Are contributions to an S Corp taxable?
Andrew Ramirez
Published Mar 29, 2026
Corporate Tax Consequences. An S corporation’s receipt of property in exchange for stock is not taxable to the corporation. The corporation’s basis in the contributed assets is equal to the contributing shareholder’s basis in the property before the transfer, increased by any gain recognized by the shareholder.
Do shareholders make capital contributions?
Contributed capital, also known as paid-in capital, is the cash and other assets that shareholders have given a company in exchange for stock. Investors make capital contributions when a company issues equity shares based on a price that shareholders are willing to pay for them.
Can an S Corp have contributions?
If a shareholder decides to make a capital contribution, then that contribution directly increases the shareholder’s basis. This allows the shareholder in an S corporation, a pass-through entity for tax purposes, to claim losses against his basis and avoid taxation to the extent of the basis in the stock.
Is treasury stock included in contributed capital?
Contributed capital appears as a major part of stockholders’ equity on the balance sheet, as shown below. Treasury stock is reported as a reduction of stockholders’ equity….
| Christopher Corporation Income Statement For the Month Ended March 31 | |
|---|---|
| Sales | $530,000 |
| Net Income | $26,000 |
What do you mean by S Corp shareholder distributions?
S Corp Shareholder Distributions: Everything to Know. S corp shareholder distributions are the earnings by S corporations that are paid out or “passed through” as dividends to shareholders and only taxed at the shareholder level.
How are s-corps taxed at the individual level?
For healthcare professionals with S-corps, you are aware your profit is passed to you through a Schedule K-1 and taxed at the individual level instead of being taxed at the S-corp level.
How is income generated by a S corporation taxed?

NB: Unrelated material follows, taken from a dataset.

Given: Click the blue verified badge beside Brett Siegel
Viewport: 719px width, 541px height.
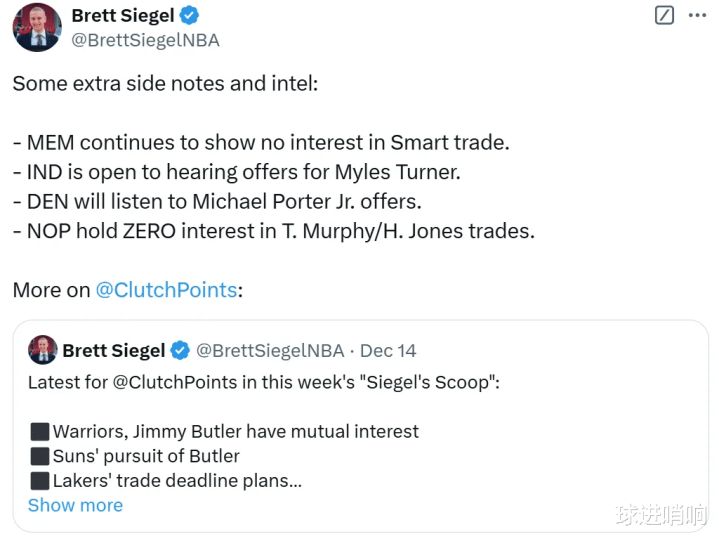Looking at the screenshot, I should pyautogui.click(x=189, y=16).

S corporations are subject to single level taxation. Income generated by the corporation is typically not taxed at the corporate level; it is distributed among the shareholders and reported on individual tax returns for payment of tax due on their share of the S corporation’s earnings.
How can s-Corp owners reduce their personal taxes?
From my experience, I estimate that S-corp owners can slash personal payroll taxes by $8,000-$20,000 a year by lowering their inflated salaries. Lowering your salary allows the owner to take their remaining S-corp earnings as distributions which aren’t subject to self-employment tax.